PostMon Feb 09, 2015 10:48 am

I think the answer to this is more complicated than a simple yes or no.

Although Alloy uses a synth for all of our performances, none of us really loves it. It's practical and can work very well. Obviously, there's rarely the budget to hire a whole orchestra (larger than Alloy's mini-three-man-orchestra), so we use a synth.

There are lots of variables which make using a synth either work well or totally suck. The quality of the instrument or the programs used, the talent of the musician in control of the synth, whether the score is entirely synthesized (or if it's mixed with analogue instruments), and the film that's being accompanied.
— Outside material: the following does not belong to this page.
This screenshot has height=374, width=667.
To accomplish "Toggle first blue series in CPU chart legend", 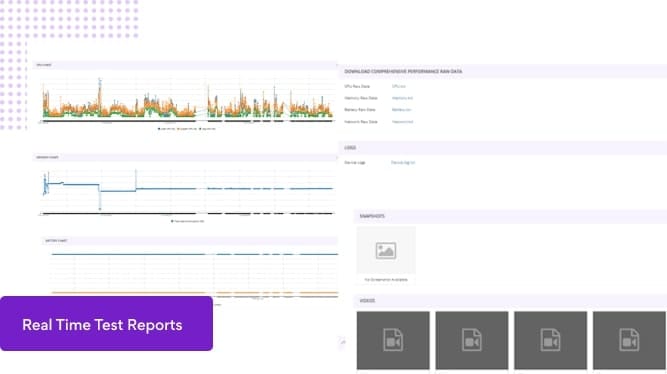I will click(x=166, y=129).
There is a huge difference between synths. Alloy uses a Kurzweil sampling synth. "Sampling synths" play back digital recordings of real instruments - one note at a time. They are made to recreate the sound of real instruments. Some sounds are fairly convincing (piano), some are pleasant if not very realistic (string patches), and some are so unreal and bad sounding that they need to be avoided (saxophones). Newer synths tend to have much more memory and are capable of more realistic sounds than older ones. Some synths just sound good, and some are awful.

But along with those sampling synths there are synths that create entirely new sounds. To my ear these are rarely useful for silent accompaniment.

The musician playing the synth is ultimately the most important factor. Rodney of Mont Alto often plays piano sounds on his synth. It sounds good (although not as rich and nuanced as a nice Steinway), and avoids most of the problems with synths. Our synth player, Roger Miller, prides himself on knowing how to play a synth in the style of a real instrument. He writes his parts as he would write for a real instrument. Clarinets don't play chords. Tubas don't play fast runs of notes. Solo instruments are quieter than whole orchestra patches.

Alloy's other "trick" to make the synth palatable, is to mix it up with analogue instruments. In any score, Alloy always mixes two analogue musicians with the one synth. Us analogue guys play real percussion, accordion, clarinet, musical saw, xylophones, zithers and occasionally a banjo or guitar. When the bulk of the sounds are "real" the synthetic ones are less annoying.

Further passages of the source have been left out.